Emtia piyasasında bu yıl favori yatırım araçlarına dönüşün altın, gümüş ve bakır üçlüsü 45 yıl sonra ilk kez aynı takvim yılında rekor kırdı. 1980 sonrası ilk kez görülen bu eşzamanlı yükseliş uzmanlara göre yalnızca jeopolitik risklerin değil, küresel ekonomik yapının değişiminin de sinyallerini veriyor.
Altının ons fiyatı 4.200 doların üzerinde rekor seviyeye yakın seyrini koruyor. Yılbaşından bu yana kazanç yüzde 60. Bakır Londra’da ton başına 11.700 doları aşarken, Comex’de yılbaşından bu yana yüzde 35 yükselip pound başına 5.40 dolara geldi. Aralarında Citi’nin olduğu bazı kuruluşlar 2026 yılında fiyatların 13 bin dolara gidebileceğini savunuyor. Yılbaşından bu yana yüzde 102 değerlenen ons gümüş ise 59 dolar bandında. Metal fiyatlarındaki tırmanışın arkasında bu yıl birbirini besleyen birkaç güçlü dinamik bulunuyor. Stratejistler, 1980 dönemine benzer şekilde zayıflayan dolar, yüksek enflasyon ve jeopolitik istikrarsızlıkların trendi beslediğini vurguluyor. Ancak tabloyu bugüne taşıyan en büyük fark uzmanlara göre üç metalin de ‘geleceğin ekonomisinin’ kalbinde yer alması.

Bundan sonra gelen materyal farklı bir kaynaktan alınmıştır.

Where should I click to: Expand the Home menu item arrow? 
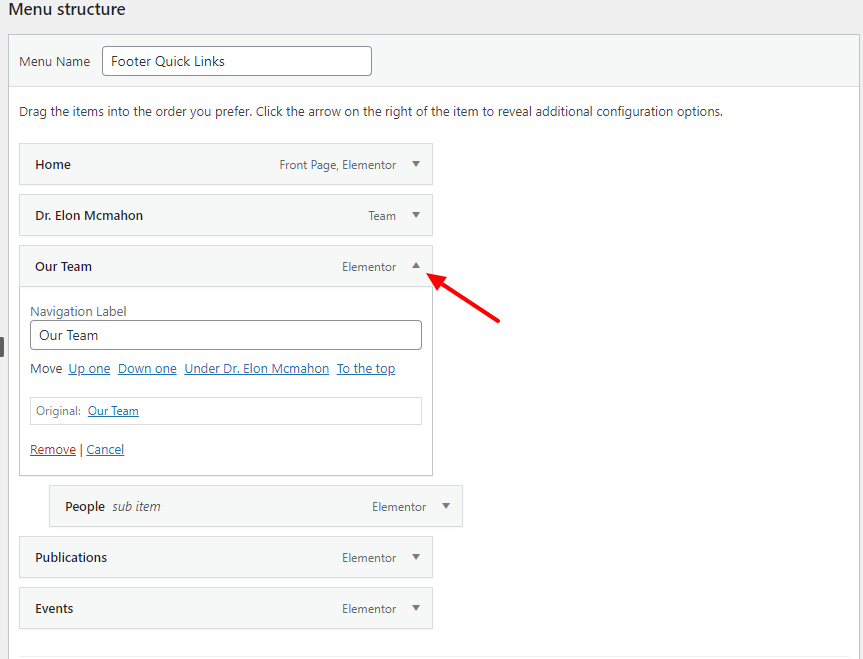click(x=416, y=165)
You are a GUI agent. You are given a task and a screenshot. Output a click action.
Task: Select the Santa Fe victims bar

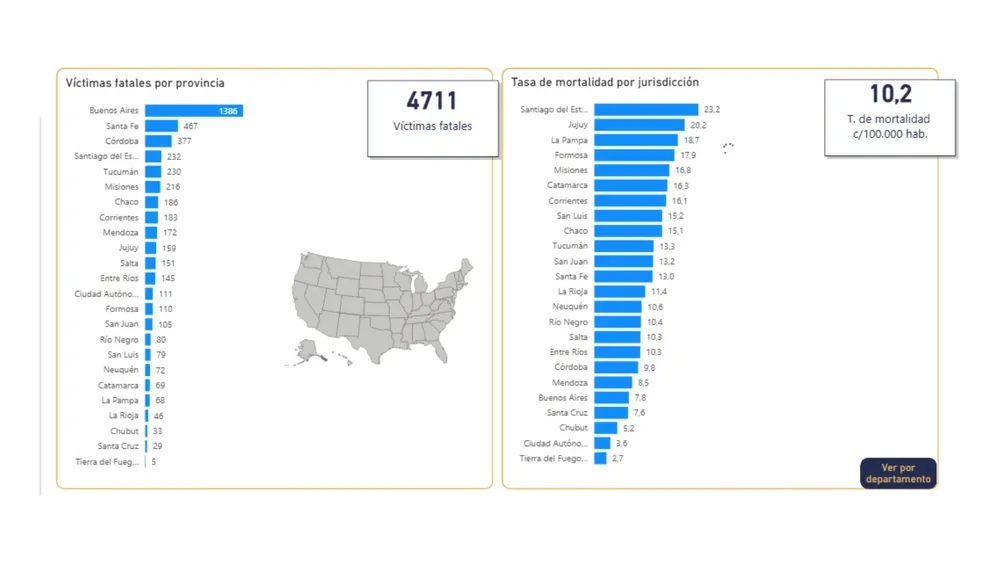[161, 126]
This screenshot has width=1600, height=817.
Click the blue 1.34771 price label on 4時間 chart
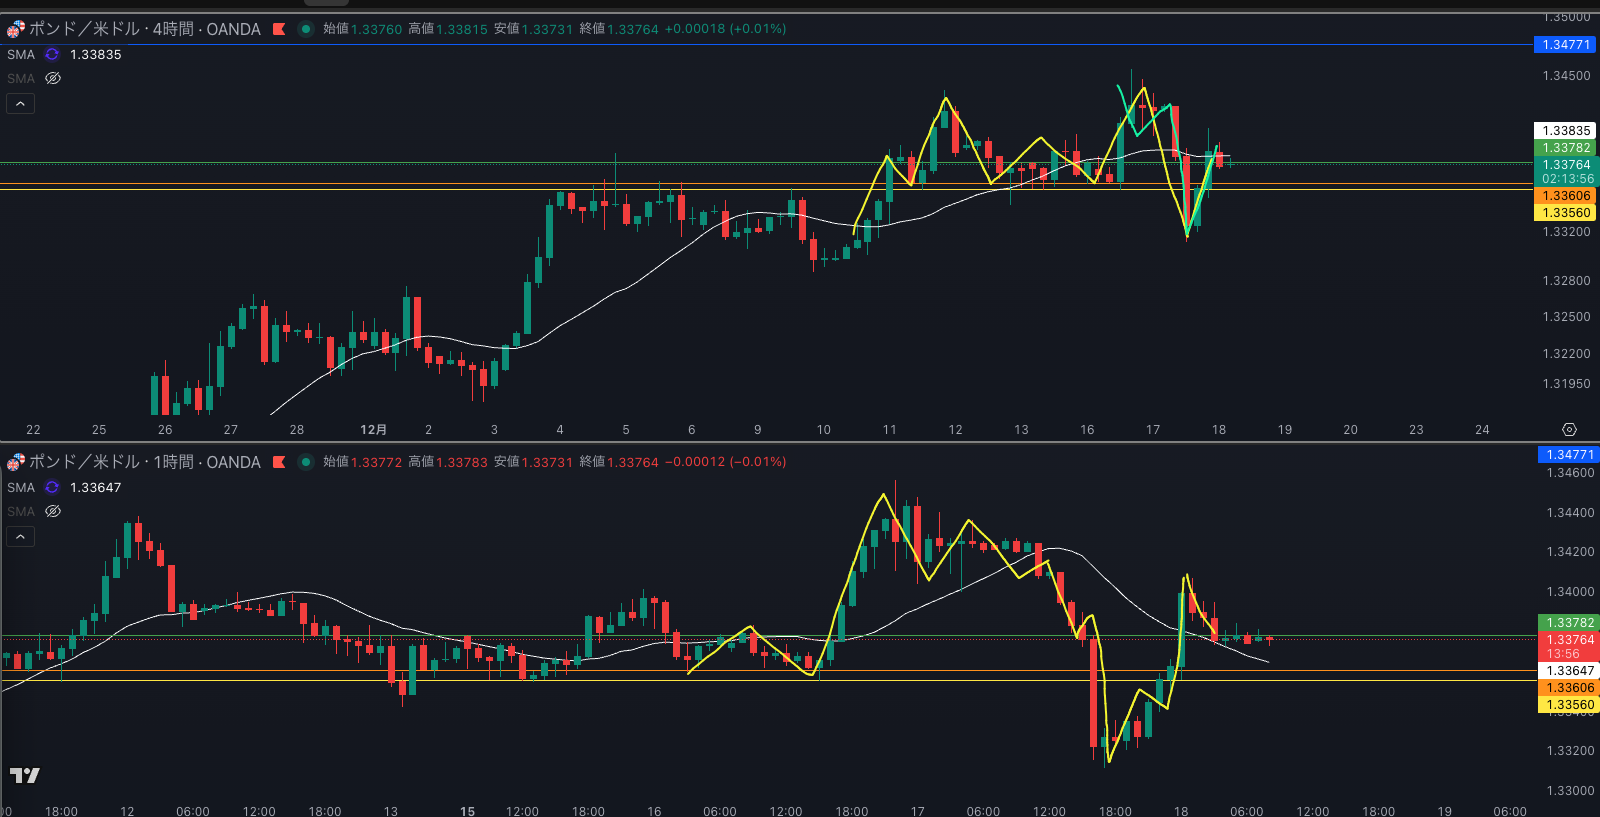click(1565, 45)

Altında merkez bankaları dönemi
1980’den farklı olarak, bu kez altının yükselişinin ana motoru merkez bankaları. Küresel rezerv yöneticileri, doların alım gücü zayıflarken agresif alımlara yöneliyor. ABD faiz indirimleri beklentisi ve dolar endeksindeki %8’i aşan düşüş, iştahı daha da artırıyor.
Gümüş ve bakır artık sanayi devriminin metali
Gümüş ve bakır cephesinde ise asıl hikâye endüstriyel talepte. Elektrifikasyon, yapay zekâ altyapıları, yenilenebilir enerji yatırımları ve veri merkezlerinin metal ihtiyacı hızla büyüyor. Stratejistler, “Geleceğin ekonomisinde iki metal de kritikleşiyor” uyarısını yaparken, arz tarafında tablo oldukça sıkışık. Son on yılda madencilik yatırımlarının sınırlı kalması, yeni keşif projelerinin gecikmesi ve izin süreçlerinin yavaşlaması, metallerde uzun süreli bir sıkışıklığa işaret ediyor. Bakır ve gümüşte artan talebin henüz karşılanmaması, fiyatların daha uzun süre yüksek seyretmesi beklentisini destekliyor.
Arz sıkışıklığı ‘80’den farklı
1980’de gümüş fiyatlarını kısa süreli manipülasyonun şişirdiğini hatırlatan uzmanlar, bugün ise tabloyu belirleyen unsurun tamamen temel dinamikler olduğunu vurguluyor: Yapısal talep artışı ve zayıf arz görünümü.
Ralli daha yeni başlıyor olabilir
Uzmanlar, mevcut koşulların “değişme belirtisi göstermediğini” belirtiyor ve 45 yıl sonra gelen bu trio rallisinin, ‘uzun soluklu bir süper döngünün erken aşaması’ olabileceği yorumları güçleniyor.
Bakır/altın oranının fonksiyonu değişti
Bakır/altın oranı, uzun yıllar boyunca küresel ekonominin nabzını tutan en hızlı sinyal göstergelerinden biriydi. Bakırın büyümeyi, altının ise riskten kaçışı temsil ettiği bu denklem, son dönemde çözülme gösterdi. Zira oran bakırdaki rekor seviyelere karşın çok yıllı dip seviyelere inse de dünya ekonomisi büyüme eğilimini sürdürüyor. Yani uzmanlara göre ‘gösterge bozulmadı fakat eskisi gibi çalışmıyor’.
Bakırın fiyatı, Çin yatırımlarından bağımsız şekilde elektrifikasyon, yenilenebilir enerji, elektrikli araçlar ve veri merkezlerinden gelen yapısal talep ile belirleniyor. Altın cephesinde ise daha keskin bir değişim yaşanıyor. Jeopolitik bölünme, rezerv savaşları, merkez bankalarının agresif alımları ve bireysel yatırımcıların güçlü ilgisi metali adeta bir “alternatif para”ya dönüştürdü.
Emtia analisti Taosha Wang’ın analizine göre bakır/altın oranı artık “piyasalarda iştah algısı” göstergesi olmaktan çıktı ve artık teknolojik dönüşüm talebi ve jeopolitik kırılmanın yarattığı güven arayışını yansıtıyor.